BayesBiont.waic — Function
waic(r::BayesianCurveFitResult) -> (elpd, p_eff, n_obs)Watanabe–Akaike Information Criterion (WAIC) estimate of out-of-sample predictive performance. Returns:
elpd: expected log pointwise predictive density (higher = better fit)p_eff: effective number of parameters (penalty)n_obs: number of observations used
WAIC tends to be unreliable when individual observations strongly influence the posterior — prefer loo (PSIS-LOO) for robust model comparison.
BayesBiont.compare — Function
compare(r1, r2) -> (elpd_diff, se_diff, favours)Compare two BayesianCurveFitResults by PSIS-LOO ELPD. Returns the difference elpd(r1) − elpd(r2), its standard error, and a string naming which model is favoured. A difference of more than ~2 SEs is conventionally treated as a meaningful preference; smaller differences mean the data don't strongly distinguish the two models.

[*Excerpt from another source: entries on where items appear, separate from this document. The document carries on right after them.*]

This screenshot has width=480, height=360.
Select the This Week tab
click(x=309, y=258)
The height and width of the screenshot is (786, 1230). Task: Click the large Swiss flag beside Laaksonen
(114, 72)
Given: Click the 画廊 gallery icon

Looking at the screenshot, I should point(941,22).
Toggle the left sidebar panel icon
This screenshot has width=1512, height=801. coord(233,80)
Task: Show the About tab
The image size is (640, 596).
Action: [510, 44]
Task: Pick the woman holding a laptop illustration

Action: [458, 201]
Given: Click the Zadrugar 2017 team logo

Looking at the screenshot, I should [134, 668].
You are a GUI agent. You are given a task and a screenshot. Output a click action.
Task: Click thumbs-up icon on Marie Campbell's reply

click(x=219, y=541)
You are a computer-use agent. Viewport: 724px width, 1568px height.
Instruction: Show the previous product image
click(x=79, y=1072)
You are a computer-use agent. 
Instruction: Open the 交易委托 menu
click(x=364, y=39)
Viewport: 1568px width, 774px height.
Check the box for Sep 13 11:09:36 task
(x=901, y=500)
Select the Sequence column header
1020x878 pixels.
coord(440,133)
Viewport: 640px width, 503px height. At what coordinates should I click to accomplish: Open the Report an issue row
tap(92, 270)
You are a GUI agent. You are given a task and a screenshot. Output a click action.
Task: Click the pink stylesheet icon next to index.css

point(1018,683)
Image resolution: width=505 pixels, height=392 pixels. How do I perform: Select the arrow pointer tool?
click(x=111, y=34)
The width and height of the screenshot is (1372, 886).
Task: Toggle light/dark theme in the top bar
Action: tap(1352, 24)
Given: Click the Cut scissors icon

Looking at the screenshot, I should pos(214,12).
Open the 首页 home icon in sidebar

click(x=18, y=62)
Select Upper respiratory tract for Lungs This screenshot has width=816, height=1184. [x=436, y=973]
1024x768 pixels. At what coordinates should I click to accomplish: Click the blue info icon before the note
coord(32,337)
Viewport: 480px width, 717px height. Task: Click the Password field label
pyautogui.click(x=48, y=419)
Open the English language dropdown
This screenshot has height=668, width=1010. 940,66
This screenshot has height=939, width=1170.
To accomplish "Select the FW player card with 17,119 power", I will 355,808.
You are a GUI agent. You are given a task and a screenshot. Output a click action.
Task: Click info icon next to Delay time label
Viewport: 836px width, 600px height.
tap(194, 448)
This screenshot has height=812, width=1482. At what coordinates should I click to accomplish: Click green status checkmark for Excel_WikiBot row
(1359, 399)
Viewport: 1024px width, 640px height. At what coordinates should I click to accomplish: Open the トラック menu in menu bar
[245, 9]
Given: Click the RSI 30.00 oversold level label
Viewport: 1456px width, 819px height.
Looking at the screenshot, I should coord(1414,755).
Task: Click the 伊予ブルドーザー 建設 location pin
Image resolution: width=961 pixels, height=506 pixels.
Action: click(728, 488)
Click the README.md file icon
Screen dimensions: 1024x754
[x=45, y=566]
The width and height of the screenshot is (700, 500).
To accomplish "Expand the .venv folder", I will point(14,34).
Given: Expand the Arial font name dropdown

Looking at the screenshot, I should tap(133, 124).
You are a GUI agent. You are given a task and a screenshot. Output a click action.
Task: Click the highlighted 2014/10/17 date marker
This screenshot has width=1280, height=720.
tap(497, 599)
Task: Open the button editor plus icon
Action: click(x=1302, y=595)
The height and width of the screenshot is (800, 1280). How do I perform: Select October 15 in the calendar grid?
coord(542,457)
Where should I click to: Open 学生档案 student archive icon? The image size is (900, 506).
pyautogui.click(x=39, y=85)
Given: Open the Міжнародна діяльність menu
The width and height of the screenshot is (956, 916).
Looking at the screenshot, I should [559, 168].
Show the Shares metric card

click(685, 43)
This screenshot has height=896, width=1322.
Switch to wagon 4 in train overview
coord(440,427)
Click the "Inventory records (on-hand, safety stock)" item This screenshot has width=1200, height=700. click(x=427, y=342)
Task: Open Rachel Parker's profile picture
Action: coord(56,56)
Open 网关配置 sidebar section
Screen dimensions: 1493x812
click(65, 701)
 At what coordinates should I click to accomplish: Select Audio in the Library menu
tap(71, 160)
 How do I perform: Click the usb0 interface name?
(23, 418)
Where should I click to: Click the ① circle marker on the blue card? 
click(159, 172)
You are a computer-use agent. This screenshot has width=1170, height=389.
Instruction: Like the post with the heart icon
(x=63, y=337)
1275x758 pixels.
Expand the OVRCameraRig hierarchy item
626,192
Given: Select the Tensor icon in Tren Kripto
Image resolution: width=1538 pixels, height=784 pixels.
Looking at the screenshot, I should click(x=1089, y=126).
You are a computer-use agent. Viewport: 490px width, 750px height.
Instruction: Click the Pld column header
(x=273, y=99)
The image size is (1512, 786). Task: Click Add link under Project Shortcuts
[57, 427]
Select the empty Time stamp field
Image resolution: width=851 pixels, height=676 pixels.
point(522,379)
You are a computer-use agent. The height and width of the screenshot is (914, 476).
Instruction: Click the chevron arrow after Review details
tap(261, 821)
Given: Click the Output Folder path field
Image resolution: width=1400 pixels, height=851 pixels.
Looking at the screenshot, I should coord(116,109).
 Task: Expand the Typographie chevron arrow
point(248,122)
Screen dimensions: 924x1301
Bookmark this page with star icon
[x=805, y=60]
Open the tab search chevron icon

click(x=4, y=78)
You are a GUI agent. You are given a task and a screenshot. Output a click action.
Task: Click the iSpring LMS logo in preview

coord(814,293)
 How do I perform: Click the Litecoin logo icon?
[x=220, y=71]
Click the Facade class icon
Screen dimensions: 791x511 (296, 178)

BayesBiont.pointwise_loglik — Function
pointwise_loglik(r::BayesianCurveFitResult) -> Matrix{Float64}Per-(sample, observation) log-likelihood matrix, shape (n_samples, n_obs). Recomputes the model at each posterior draw and applies the same observation density used during fitting (r.likelihood).
Priors
BayesBiont.DEFAULT_PRIORS — Constant
DEFAULT_PRIORSCurated weakly-informative LogNormal priors for canonical Kinbiont models, grounded in typical microbial-growth literature ranges (OD scale, bacterial growth at 25–40 °C).
| Parameter | Typical range | LogNormal centre × scale |
|---|---|---|
N_max / carrying capacity | 0.1 – 3.0 OD | LogNormal(log(1.0), 0.7) ≈ 95% CI [0.25, 4] |
growth rate μ (hr⁻¹) | 0.05 – 2.0 | LogNormal(log(0.5), 0.8) ≈ 95% CI [0.10, 2.4] |
lag time λ (hr) | 0 – 24 | LogNormal(log(5.0), 1.0) ≈ 95% CI [0.7, 35] |
These priors are appropriate for plate-reader OD data on typical bacteria. For unusual scales (cell counts, dense cultures, slow-growing organisms) or non-standard time units, supply explicit priors via BayesianModelSpec(...; priors=...).
Models not in this registry fall back to empirical_priors derived from model.guess(data_mat).
BayesBiont.default_priors — Function
default_priors(model, data_mat) -> NamedTupleCurated biology-grounded priors when model.name is in [DEFAULT_PRIORS]; otherwise empirical LogNormal(log(model.guess(data_mat)), 1.0) per parameter.
BayesBiont.empirical_priors — Function
empirical_priors(model, data_mat) -> NamedTupleWeakly-informative LogNormal priors derived from model.guess(data_mat). Each parameter gets LogNormal(log(guess_p), 1.0) — a 95% CI spanning ×7 either way.
Utilities
BayesBiont.group_from_labels — Function
group_from_labels(data::GrowthData; pattern=r"^([A-Za-z]+)") -> Vector{String}Parse a grouping vector from data.labels by extracting the first regex capture group from each label. Default pattern grabs the leading alphabetic prefix (e.g. "WT_1" → "WT"). Helper for v0.2 hierarchical pooling; usable today for ad-hoc grouping.